Instructions to follow: Lines outside the range are not wanted. Give again exactly the lines between the line holding "You are a computer-use" and the line holding "Instruction: Check the", inclusive, from the listing below.

Given entries:

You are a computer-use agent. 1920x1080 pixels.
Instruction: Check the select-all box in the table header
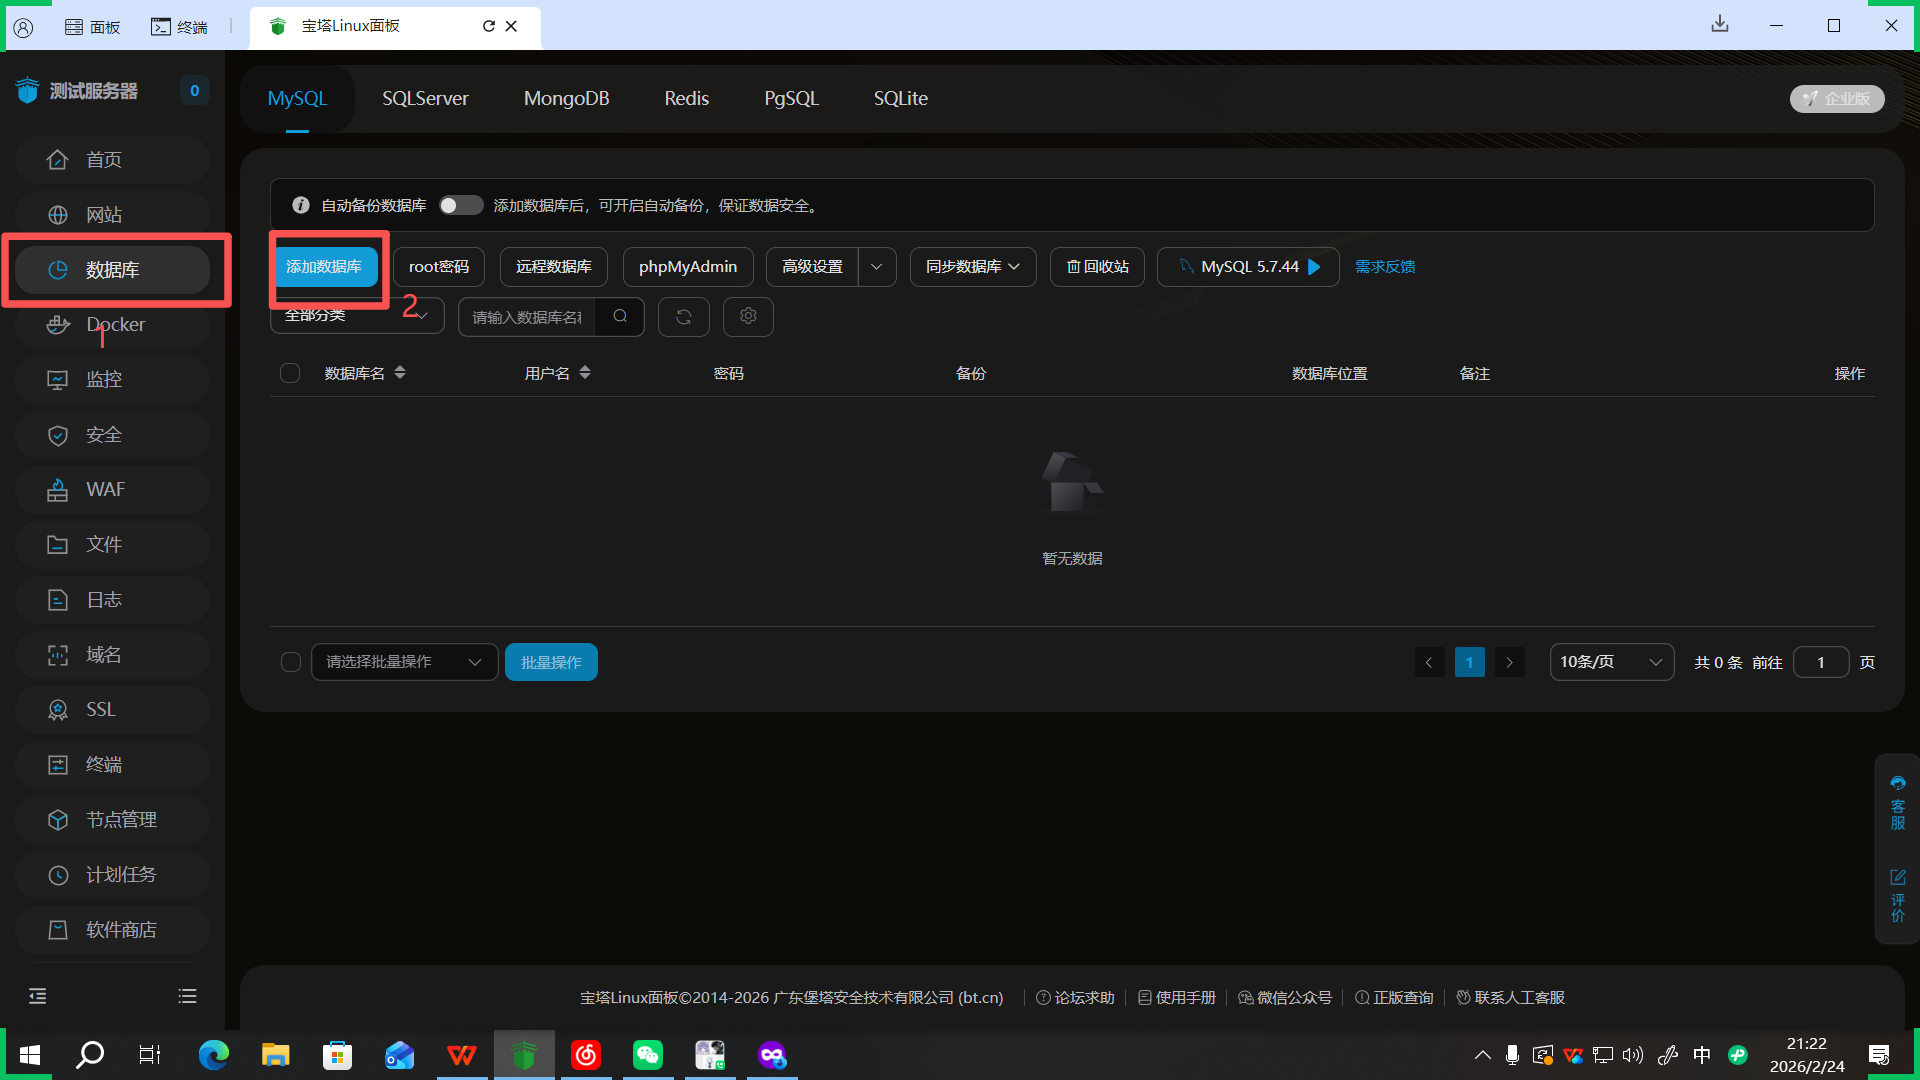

* * *

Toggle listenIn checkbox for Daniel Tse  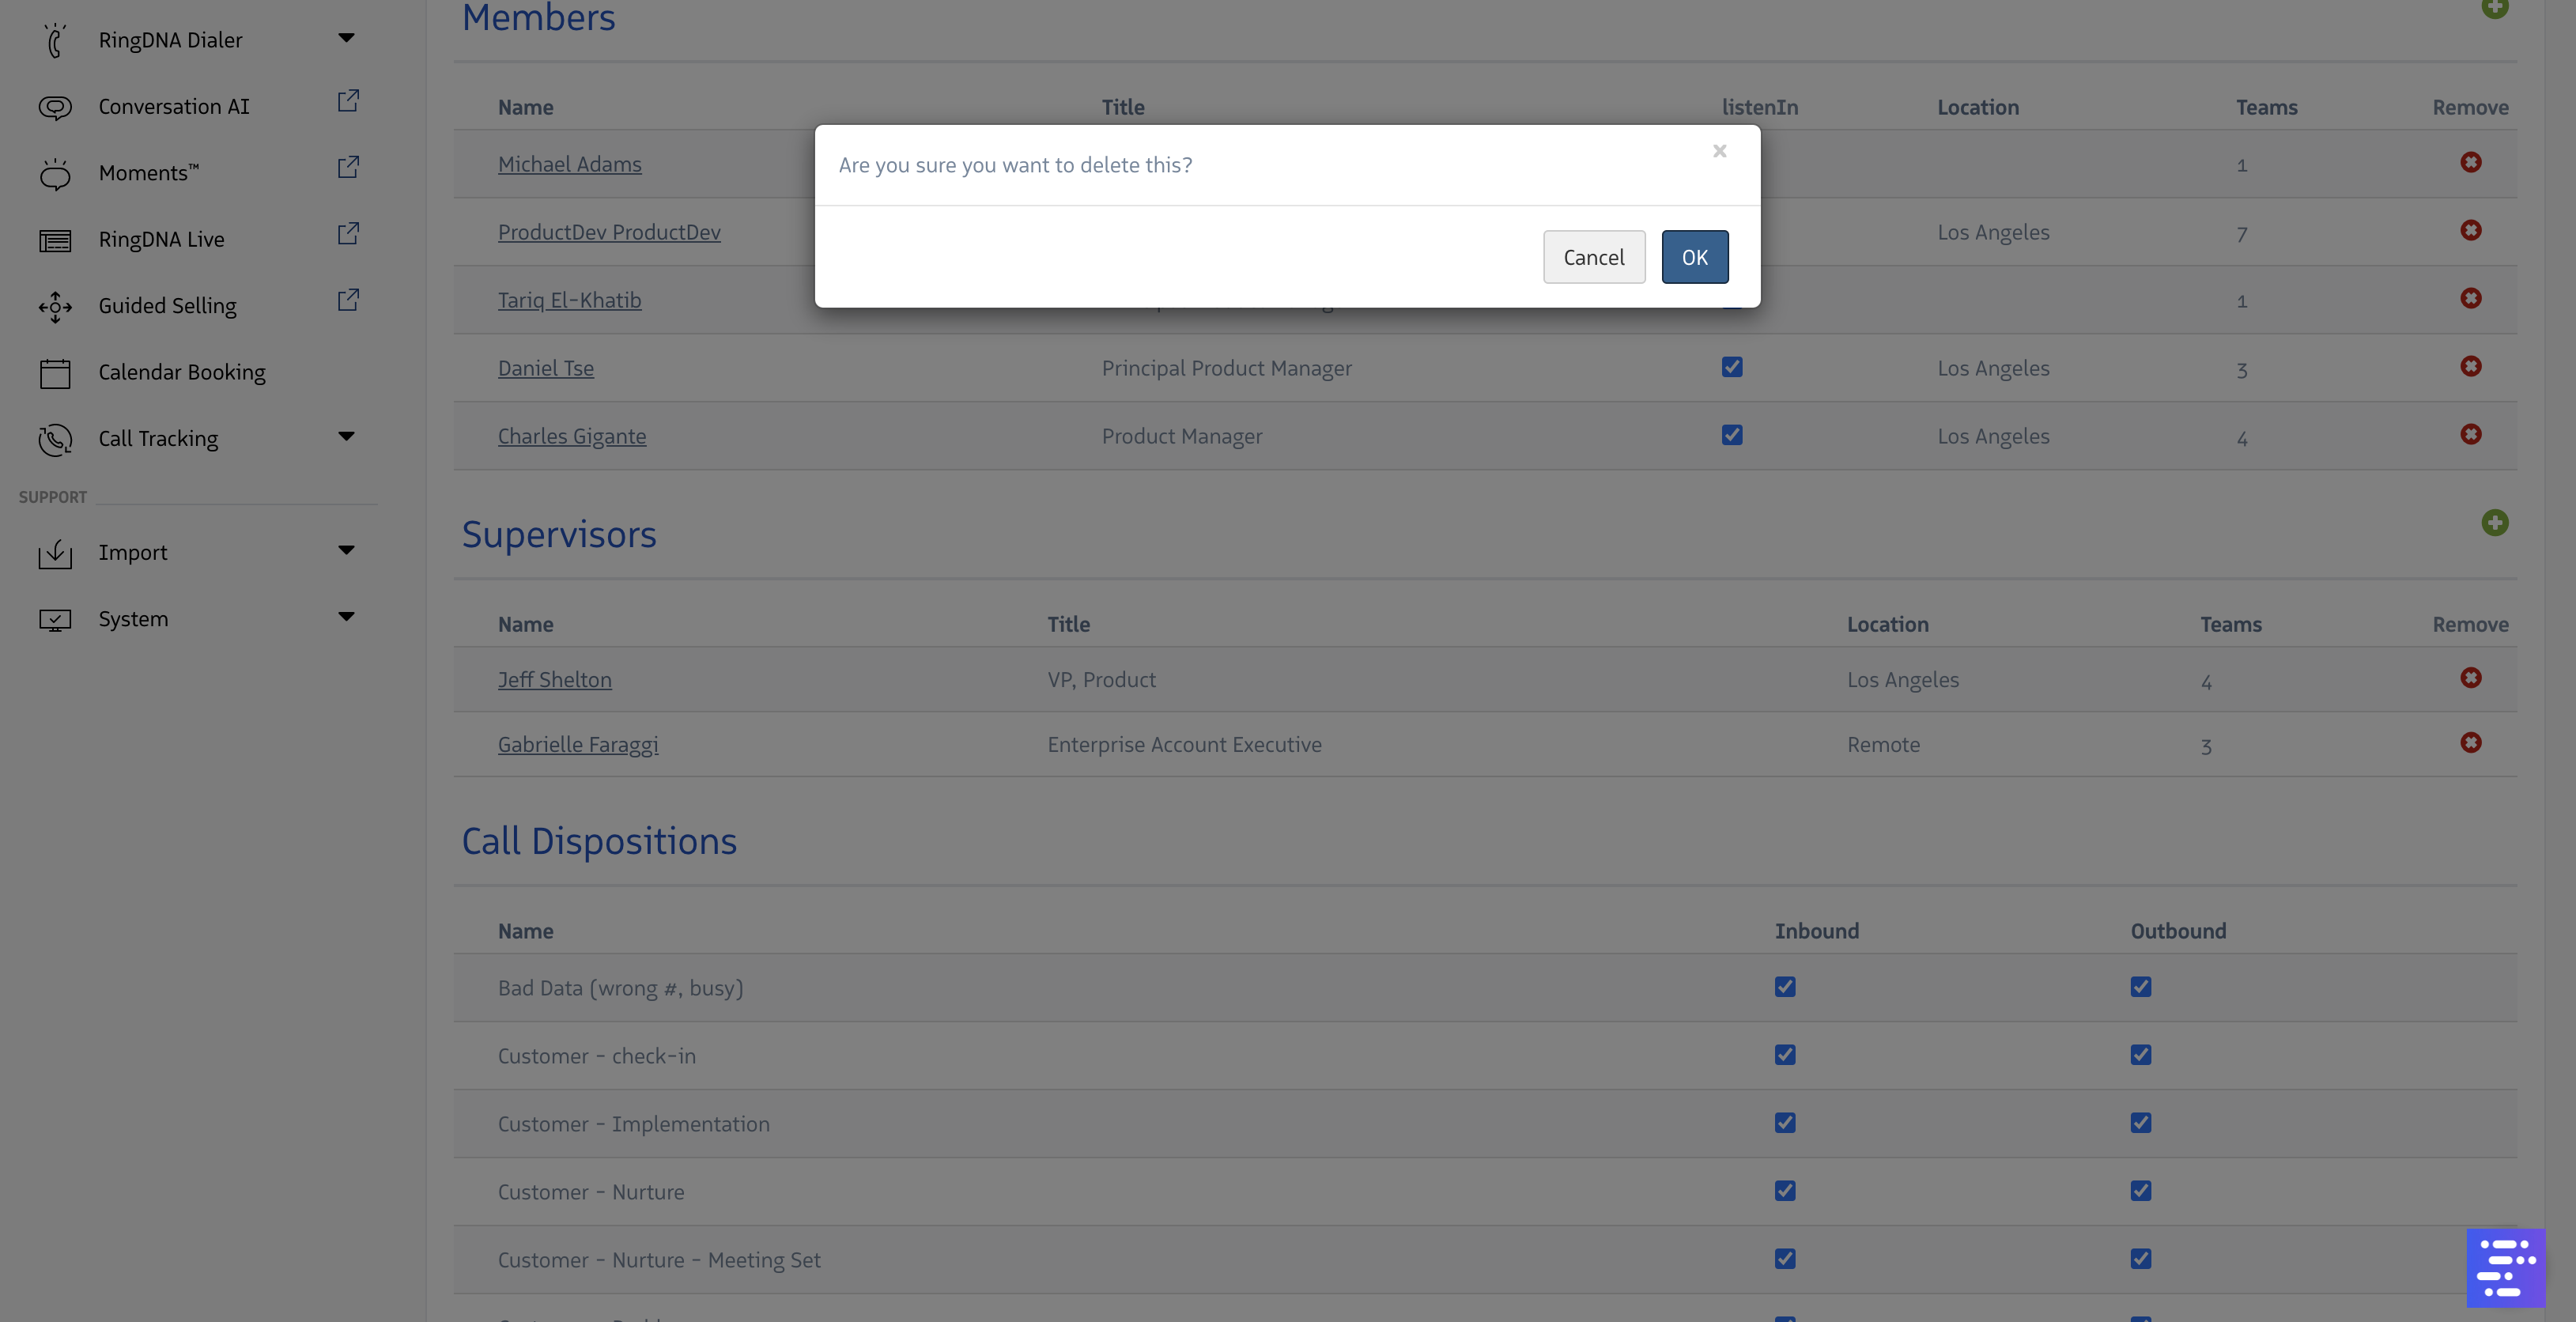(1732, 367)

* * *

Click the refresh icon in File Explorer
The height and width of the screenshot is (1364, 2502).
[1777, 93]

Response area:
You are a computer-use agent. 1920x1080 pixels.
Instruction: Check the select-all box in the table header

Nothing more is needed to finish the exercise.